Recordemos que en estas líneas abordamos la preocupación de los actores de doblaje hacia el uso desmedido de esta tecnología, que en primera instancia los dejaría sin trabajo y permitiría que las industrias de la creatividad sigan usando el nombre de ciertos actores, sin pagar ni un solo peso: bajo estos hechos, es preciso remitirnos a la lucha que la actriz Evangelina Elizondo realizó hace décadas, misma que la llevó a que a los primeros actores de doblaje pudieran cobrar las regalías que les correspondía y no recibir salarios miseros.
Otro aspecto fundamental, es que si se permite el uso de la IA para generar una industria creativa en sus diferentes rubros ¿Para qué servirán los artistas e intelectuales?

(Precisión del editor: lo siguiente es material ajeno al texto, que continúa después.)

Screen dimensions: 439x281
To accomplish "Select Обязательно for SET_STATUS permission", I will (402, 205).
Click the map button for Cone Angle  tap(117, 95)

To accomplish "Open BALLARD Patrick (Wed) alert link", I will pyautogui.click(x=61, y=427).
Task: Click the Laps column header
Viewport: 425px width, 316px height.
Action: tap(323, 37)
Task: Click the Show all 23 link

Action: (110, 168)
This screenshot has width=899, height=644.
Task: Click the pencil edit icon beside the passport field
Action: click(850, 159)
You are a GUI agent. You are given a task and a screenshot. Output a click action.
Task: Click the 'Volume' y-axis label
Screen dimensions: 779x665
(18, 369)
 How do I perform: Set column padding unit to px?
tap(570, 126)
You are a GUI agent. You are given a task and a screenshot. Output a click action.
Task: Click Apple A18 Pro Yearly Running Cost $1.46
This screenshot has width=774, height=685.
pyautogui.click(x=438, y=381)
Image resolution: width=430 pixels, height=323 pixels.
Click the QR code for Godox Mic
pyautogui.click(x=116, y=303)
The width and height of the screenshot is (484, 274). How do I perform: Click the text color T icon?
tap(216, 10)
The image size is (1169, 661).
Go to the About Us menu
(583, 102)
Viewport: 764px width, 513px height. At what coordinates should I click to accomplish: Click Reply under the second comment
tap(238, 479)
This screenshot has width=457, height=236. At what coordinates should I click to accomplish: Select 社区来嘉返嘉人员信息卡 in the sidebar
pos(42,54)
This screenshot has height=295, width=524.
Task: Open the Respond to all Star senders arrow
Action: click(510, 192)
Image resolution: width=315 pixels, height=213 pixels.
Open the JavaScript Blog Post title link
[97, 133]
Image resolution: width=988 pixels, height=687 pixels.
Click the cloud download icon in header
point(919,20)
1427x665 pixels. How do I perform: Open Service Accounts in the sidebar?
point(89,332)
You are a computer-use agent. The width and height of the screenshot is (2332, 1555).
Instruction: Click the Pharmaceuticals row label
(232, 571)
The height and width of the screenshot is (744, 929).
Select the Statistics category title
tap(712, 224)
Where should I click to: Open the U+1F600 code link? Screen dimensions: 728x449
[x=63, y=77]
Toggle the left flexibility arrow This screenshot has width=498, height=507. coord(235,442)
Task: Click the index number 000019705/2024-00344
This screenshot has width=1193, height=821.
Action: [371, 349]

Si bien pueden emular técnicamente discursos, estructuras, lienzos o imágenes, nunca podrán transmitir emociones o percepciones, lo que hace al artista trascender más allá de su tiempo y lo hacen perdurar en la eternidad.
Claro, este pronunciamiento de Indautor como de la SCJN debe respetarse, y que este fallo perdure y sea blindado, ya vimos como ciertas leyes o decretos con el tiempo son torcidos o cambiados para servir a fines mercantiles.
Por el momento, podemos decir, la industria creativa estará blindada ante estas creaciones usurpadas, que lejos de abonar a la historia de las sensibilidades humanas, las entorpecen, las limitan, pero jamás serán igualadas.
Al final, el arte y el entretenimiento sufren cambios simbólicos, desde lo técnico, discursivo y porque no desde lo político, por ello la creativas al igual que el libre albedrío es lo que nos hace netamente humanos: películas como Blade Runner, las obras de Isaac Asimov como “Yo, Robot” y “El hombre bicentenario”, adelantaron que, lo que nos hace humanos es nuestra capacidad para poder crear.